* **TASK TO COMPLETE**
Please copy the Comic-Con interview from the words "Miro Copic, marketing" through the words "to the city.", changing "branding expert" to "brand strategist".

* **GIVEN TEXT**
========================================
Miro Copic, marketing lecturer and branding expert at the Fowler College of Business at San Diego State University discussed how attendees will spend their money and what it means to the city. 

Can you talk a little about the economic impact Comic-Con International has on the San Diego area?

Comic-Con is the premier event in San Diego’s year. This is one event that puts San Diego on the global map. Before the pandemic, Comic-Con attracted over 135,000 registered fans from all over the world, along with over 2,500 members of the media from more than 30 countries. The impact to the local San Diego economy is over $165 million in overall spending with over $90 million in direct attendee spending. This means that the average attendee spends nearly $700 when they are here. The City of San Diego will collect over $3.2 million in hotel and sales tax revenue, so this is a big boon to the city given that Comic-Con is bigger than the next four to five conventions combined. 

While conventions are coming back to San Diego since the lifting of COVID restrictions, they are still not at pre-pandemic levels. At full capacity, the hotel industry will benefit with over 60,000 hotel nights with 60 hotels in the downtown area offering over 14,000 rooms. 

Comic-Con has run free satellite events throughout San Diego County, allowing residents to enjoy the event without having to buy a ticket. Because of this, San Diego benefits from local area tourists from Nevada, Arizona and the greater Los Angeles area who can drive in for a day or two. Even local advertisers benefit as you’ll see billboards, bus wraps, and murals on commercial buildings advertising Comic-Con. The Comic-Con Museum in Balboa Park will also be a big draw for convention attendees.

Who is the average Comic-Con attendee? And where are some of the places they will likely spend time/money while they attend the event? 

There is no average Comic-Con attendee. Attendees come from all walks of life but share a passion for comics or key shows (e.g., Star Trek) and movie franchises (e.g., Star Wars). There is something for everyone with the primary exposition hall featuring huge movie studios to small comic book labels. 

Attendees will behave like any other tourists and visit key San Diego tourist centers like Balboa Park, the San Diego Zoo and local area beaches. Those that are bringing kids may visit Legoland or take a day trip to visit Disneyland, Universal Studios or Los Angeles. The biggest beneficiary will be the Gaslamp District in downtown San Diego where bars and restaurants will be full during Comic-Con.
========================================
* **EXTRACTED RECORDS**
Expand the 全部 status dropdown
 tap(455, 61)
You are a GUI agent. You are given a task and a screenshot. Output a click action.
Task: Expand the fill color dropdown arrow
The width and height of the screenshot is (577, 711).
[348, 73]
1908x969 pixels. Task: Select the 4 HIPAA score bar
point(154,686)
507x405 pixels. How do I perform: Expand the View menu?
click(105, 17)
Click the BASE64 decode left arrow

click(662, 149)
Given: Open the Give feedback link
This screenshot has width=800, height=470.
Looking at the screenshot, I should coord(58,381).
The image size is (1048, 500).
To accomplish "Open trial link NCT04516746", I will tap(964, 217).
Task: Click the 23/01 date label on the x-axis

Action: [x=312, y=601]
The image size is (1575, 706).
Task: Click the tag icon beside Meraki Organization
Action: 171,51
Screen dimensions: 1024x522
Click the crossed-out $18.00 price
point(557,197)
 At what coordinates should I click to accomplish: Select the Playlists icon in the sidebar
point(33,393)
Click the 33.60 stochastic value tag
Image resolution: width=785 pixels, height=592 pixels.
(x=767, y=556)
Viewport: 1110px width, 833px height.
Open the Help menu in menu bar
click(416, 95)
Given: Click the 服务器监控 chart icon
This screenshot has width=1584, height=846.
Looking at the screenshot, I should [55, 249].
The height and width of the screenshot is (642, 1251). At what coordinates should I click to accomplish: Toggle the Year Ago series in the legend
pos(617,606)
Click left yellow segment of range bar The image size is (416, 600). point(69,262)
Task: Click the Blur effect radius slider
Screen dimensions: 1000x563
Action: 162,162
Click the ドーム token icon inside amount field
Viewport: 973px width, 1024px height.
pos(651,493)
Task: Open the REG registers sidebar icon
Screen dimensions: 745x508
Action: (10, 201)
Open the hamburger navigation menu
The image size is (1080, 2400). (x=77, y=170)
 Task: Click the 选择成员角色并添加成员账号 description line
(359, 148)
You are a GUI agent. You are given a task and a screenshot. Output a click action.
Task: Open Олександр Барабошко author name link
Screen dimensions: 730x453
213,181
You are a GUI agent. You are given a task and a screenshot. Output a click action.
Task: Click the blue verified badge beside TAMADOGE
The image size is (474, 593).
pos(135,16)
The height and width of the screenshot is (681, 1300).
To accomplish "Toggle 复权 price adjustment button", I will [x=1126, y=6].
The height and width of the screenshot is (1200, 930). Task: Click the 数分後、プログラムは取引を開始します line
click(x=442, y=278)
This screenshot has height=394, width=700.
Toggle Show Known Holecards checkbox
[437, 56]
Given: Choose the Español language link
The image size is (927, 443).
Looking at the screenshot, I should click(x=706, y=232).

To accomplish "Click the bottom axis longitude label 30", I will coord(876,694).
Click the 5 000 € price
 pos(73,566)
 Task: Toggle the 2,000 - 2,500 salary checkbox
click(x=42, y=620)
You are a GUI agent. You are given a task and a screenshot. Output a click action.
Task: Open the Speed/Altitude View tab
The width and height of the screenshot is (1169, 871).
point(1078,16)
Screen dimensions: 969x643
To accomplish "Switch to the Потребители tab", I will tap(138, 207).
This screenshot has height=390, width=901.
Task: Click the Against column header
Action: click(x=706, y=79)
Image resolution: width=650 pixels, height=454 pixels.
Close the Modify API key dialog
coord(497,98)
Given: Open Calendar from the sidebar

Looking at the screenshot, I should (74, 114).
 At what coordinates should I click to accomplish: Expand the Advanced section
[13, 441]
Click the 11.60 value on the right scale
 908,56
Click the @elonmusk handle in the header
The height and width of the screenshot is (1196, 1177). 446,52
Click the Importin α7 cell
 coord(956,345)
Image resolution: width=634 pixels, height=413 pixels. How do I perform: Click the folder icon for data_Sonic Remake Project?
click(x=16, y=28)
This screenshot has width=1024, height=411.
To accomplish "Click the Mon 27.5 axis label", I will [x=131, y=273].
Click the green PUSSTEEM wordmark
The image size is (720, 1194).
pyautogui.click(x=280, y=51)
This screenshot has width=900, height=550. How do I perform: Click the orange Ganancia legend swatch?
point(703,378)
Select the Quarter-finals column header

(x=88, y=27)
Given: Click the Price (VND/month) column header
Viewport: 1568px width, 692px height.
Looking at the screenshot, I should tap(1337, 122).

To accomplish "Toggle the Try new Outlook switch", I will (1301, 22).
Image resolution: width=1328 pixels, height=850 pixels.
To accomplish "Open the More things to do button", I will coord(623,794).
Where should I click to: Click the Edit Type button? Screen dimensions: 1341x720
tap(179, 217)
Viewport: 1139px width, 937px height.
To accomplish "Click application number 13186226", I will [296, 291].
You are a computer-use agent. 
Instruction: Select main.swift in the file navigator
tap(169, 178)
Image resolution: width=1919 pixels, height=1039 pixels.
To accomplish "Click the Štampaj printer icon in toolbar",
========================================
* **TASK ANSWER**
Miro Copic, marketing lecturer and brand strategist at the Fowler College of Business at San Diego State University discussed how attendees will spend their money and what it means to the city.